§ Your task: For the entries below, how many lines include the word "field"? Give the figure and nothing more.

------ Information provided ------

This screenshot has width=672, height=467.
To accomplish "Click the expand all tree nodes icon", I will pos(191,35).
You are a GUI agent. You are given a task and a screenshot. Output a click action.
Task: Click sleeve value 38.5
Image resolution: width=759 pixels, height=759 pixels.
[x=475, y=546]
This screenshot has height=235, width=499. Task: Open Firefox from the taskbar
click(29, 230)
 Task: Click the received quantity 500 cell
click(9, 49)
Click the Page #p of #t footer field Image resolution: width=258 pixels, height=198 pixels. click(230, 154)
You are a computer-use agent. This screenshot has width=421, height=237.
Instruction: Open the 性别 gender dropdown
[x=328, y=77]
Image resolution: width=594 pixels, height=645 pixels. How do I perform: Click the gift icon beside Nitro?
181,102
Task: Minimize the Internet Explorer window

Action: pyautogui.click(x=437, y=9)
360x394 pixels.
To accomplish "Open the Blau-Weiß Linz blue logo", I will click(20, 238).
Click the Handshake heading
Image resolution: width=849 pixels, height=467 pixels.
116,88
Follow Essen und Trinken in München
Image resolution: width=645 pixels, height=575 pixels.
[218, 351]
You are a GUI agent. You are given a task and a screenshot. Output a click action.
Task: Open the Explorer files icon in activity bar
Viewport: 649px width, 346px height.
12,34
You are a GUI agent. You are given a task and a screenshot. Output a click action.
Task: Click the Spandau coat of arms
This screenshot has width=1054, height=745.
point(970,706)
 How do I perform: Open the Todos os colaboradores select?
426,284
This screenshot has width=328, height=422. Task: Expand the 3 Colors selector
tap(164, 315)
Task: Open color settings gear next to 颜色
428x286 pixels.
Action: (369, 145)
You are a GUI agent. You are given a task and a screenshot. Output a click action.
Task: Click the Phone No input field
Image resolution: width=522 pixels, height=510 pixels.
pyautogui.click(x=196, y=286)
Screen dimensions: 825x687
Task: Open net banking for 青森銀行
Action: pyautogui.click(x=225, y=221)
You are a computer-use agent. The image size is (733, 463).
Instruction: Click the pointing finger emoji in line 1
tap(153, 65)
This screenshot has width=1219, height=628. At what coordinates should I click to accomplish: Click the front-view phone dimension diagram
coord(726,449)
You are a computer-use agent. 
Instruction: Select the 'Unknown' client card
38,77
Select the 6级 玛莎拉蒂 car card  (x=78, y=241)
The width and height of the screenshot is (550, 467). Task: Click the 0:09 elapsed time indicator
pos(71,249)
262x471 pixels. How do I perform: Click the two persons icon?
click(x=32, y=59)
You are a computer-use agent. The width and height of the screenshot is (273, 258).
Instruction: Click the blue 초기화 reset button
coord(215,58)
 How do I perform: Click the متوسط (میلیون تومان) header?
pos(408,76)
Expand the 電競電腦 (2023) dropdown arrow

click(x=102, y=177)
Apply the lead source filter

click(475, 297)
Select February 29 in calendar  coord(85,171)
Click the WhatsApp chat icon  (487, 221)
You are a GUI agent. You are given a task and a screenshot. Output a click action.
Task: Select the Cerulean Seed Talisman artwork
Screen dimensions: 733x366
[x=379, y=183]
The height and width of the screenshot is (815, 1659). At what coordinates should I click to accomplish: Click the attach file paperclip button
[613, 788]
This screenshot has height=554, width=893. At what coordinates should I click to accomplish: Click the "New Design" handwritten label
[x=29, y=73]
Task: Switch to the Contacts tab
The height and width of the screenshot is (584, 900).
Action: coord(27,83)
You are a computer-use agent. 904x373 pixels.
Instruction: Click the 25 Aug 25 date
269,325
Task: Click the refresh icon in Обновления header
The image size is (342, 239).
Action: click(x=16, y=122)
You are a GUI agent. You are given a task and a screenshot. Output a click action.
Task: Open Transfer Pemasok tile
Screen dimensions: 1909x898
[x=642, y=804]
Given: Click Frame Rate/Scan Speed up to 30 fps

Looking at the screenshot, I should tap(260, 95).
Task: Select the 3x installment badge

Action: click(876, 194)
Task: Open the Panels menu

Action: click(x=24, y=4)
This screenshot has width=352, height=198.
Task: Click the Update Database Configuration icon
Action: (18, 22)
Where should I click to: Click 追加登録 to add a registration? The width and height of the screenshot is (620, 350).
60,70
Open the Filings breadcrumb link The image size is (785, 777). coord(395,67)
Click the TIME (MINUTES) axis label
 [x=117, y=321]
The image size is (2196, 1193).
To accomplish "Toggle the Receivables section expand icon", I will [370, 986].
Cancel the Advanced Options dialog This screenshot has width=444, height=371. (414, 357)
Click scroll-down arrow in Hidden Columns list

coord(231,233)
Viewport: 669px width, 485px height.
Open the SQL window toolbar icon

------

§ Solution to the problem: 2